John Vensel, a contract attorney for Orrick, grew up several miles on the other side of the Pennsylvania line. In his 20s, he was a freelance lawyer by day and a musician at night.
“I actually want to be a rock star,” he said. But these days there are no forward traces of the front rocker, only a 47-year-old family man cooing his children Grace and Gabe’s phone photos.
In the intervening two decades, Vensel has worked full-time as an enterprise. But he was fired in 2010 on the eve of his evening law course. He graduated with a lot of debt and became one of the worst job markets.
“It’s too bad,” he said. “it’s like a nuclear bomb. “My son has just been born and we have been recovering since then.”
For a while, Vensel had a three-hour full-time job in Pittsburgh. But recently, he resigned, and contracted to stay near his home.
“So, like my father, he’s in the hospital now, like five minutes later, I’m getting updates on my phone.” “He explained. “If I need to be there, I can get there in five minutes.”
He says contract workers are today’s economic realities. He says the contract allows employers to test workers, but he eventually hopes to get a full-time position. A new NPR/Marist survey shows that 34% of part-time workers are looking for full-time work.
That may be getting harder. According to the survey, one in five employees is now a contract worker. According to the economist Alan Krueger (Alan Krueger) and Lawrence Katz (Lawrence Katz), engaged in “alternative work schedules” (freelancers, contractors, call workers and temporary workers on behalf of) the number of people increased from 10.1% in 2005 to 15.8% in 2015. Their report found that almost all – or 94% – of net work created between 2005 and 2015 was this fickle job.
Within a decade, many Labour economists thought that freelancers would outnumber full-time workers.
Vensel and his father retired after thirty-five years with the postal service.
“He has a pension and we don’t have a pension,” wessel said. “It’s a completely different world.”
The NPR/Marist survey shows that 65% of part-time workers and more than half of contract workers have no advantage.
“It’s the work of the future,” said Arun Sundararajan, a professor of management at New York university and author of the sharing economy.

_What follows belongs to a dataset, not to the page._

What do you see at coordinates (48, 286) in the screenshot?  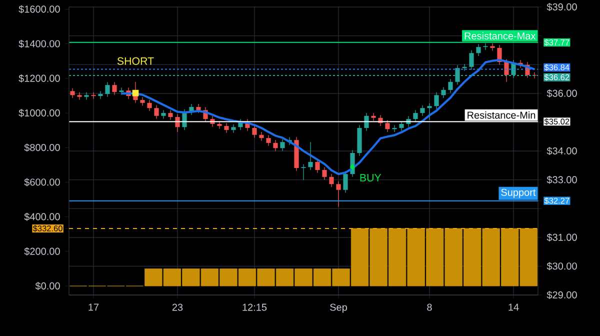 I see `y-tick-label: $0.00` at bounding box center [48, 286].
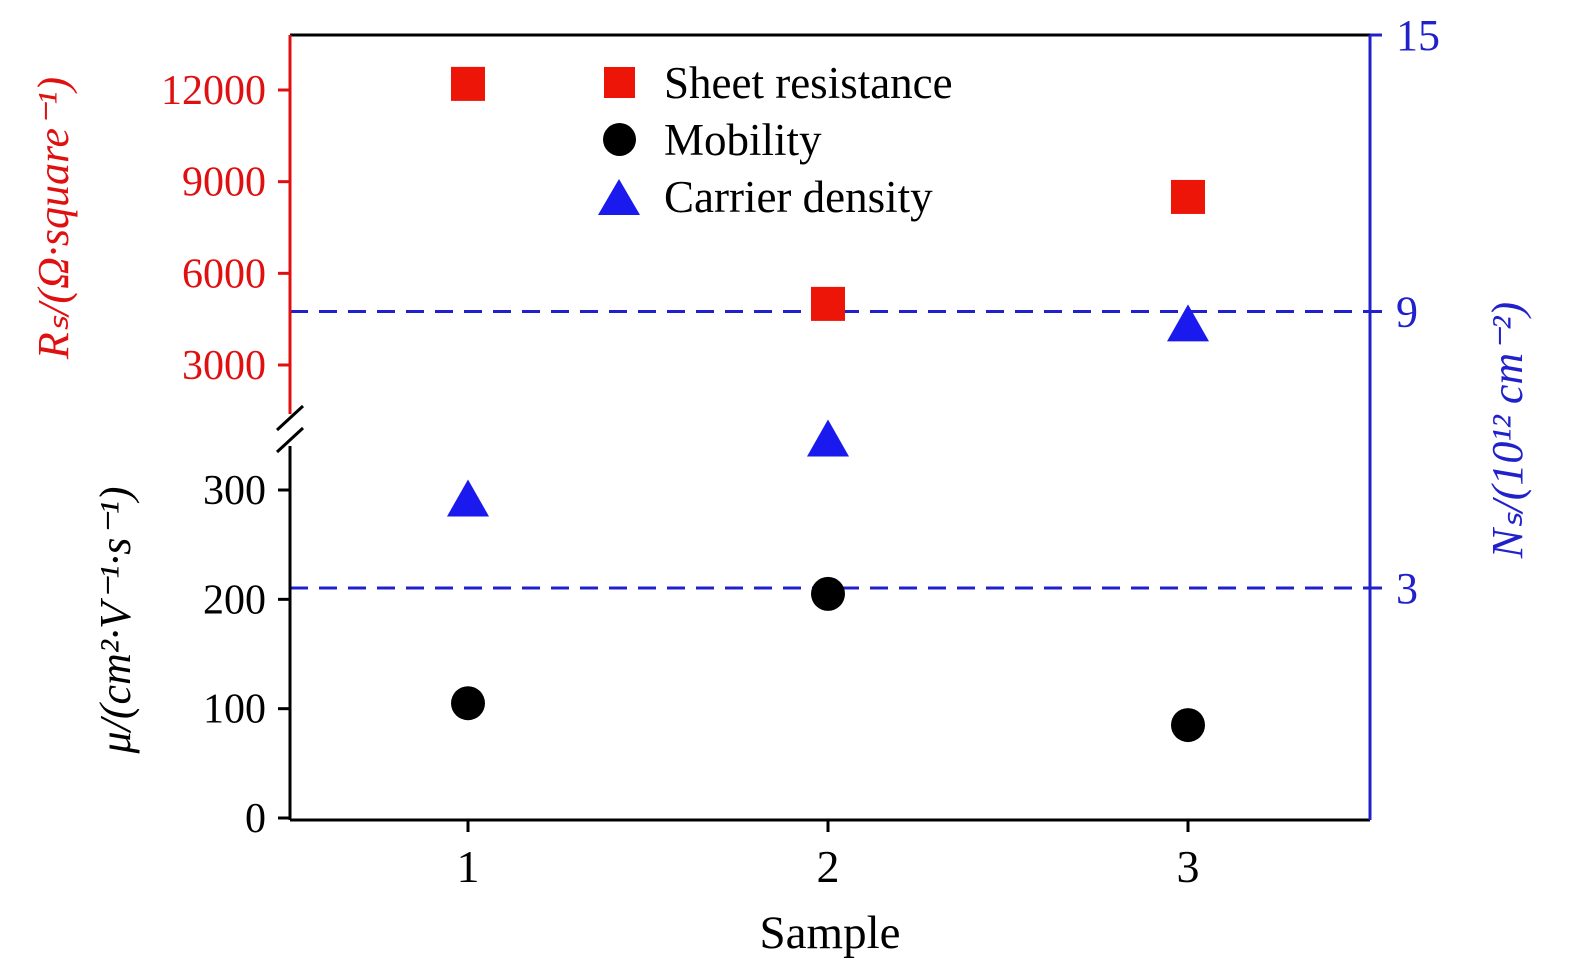  I want to click on left-axis-label-mobility: μ/(cm²·V⁻¹·s⁻¹), so click(116, 620).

The new normal will be freelance. “Twenty years later, I don’t think a typical college graduate would expect full-time employment to be a way for them to build their careers,” Sundararajan said.
He says it will eventually lead to many other changes, from education to social structures and public services.

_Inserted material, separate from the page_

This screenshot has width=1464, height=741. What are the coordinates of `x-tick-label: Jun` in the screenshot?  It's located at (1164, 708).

Glenn Elliott, willing’s mayor, took a short walk from his office and began to think about the implications of the problem.
From scratch to algorithm: how does automation change legal work?

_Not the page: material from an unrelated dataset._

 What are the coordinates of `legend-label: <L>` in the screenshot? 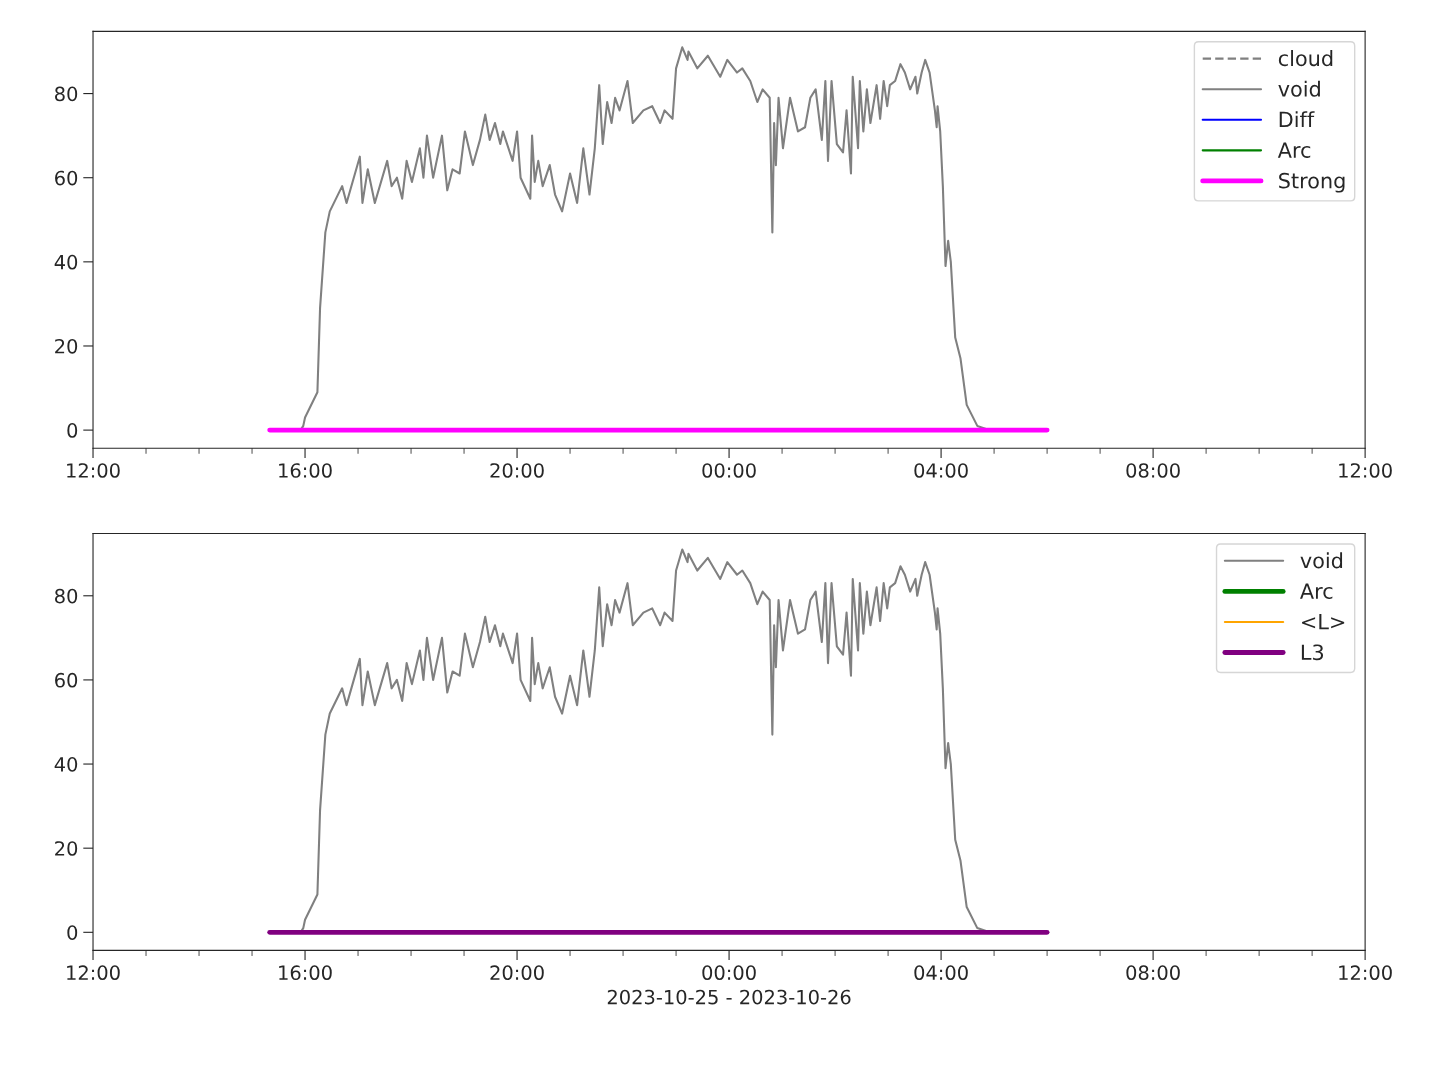 It's located at (1324, 622).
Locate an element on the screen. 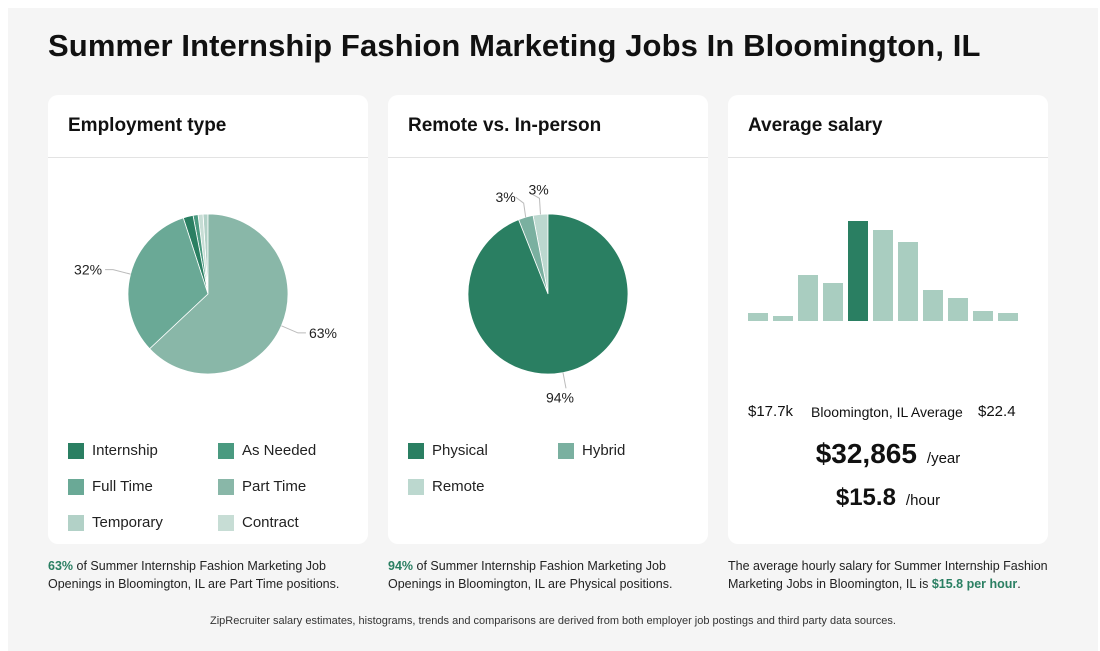 This screenshot has width=1100, height=651. legend-label: Hybrid is located at coordinates (604, 450).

All the technical considerations.
From scratch to algorithm: how does automation change legal work?
Elliot himself worked as a contractor at a law firm and said the project was both a huge hope and a great danger to the city. On the other hand, if you can attract companies like Orrick, he will see more economic opportunities. On the other hand, he worries that it will also change the basic social contract between employers and workers.
Huiling mayor Glenn elliot said he was concerned about how the rise of independent contractors would change the basic social contract between employers and workers.
Those loose relationships will shift more responsibility to contract workers. They have to deal with their own pensions and health insurance.
“But, despite their best efforts, some people can’t do it successfully,” elliott said. “What happens to those in trouble? Because the retirement model of the 1950s and the way you get a pension from your company every year is not a realistic model for many people.
He says the public safety net (the budget for fire services and social services) is already strained, with the region’s opiate problems, among other things. A less productive future will not help.
Elliott says he is frustrated by the partisan wars at the state and federal level, while cities like to work hard to figure out how to plan for the future.
“This is a much broader problem than wiling,” he said. But “as a country, we need to have a conversation, and we don’t have a real conversation yet.”